- [Your task]: The job is to output each record again, character for character.

- [Pixel coordinate grounding data]:
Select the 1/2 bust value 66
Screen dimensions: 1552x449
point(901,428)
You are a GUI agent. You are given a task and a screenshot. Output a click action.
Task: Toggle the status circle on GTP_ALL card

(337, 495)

- [Result of the exercise]:
Select the 1/2 bust value 66
Screen dimensions: 1552x449
point(901,428)
You are a GUI agent. You are given a task and a screenshot. Output a click action.
Task: Toggle the status circle on GTP_ALL card

(337, 495)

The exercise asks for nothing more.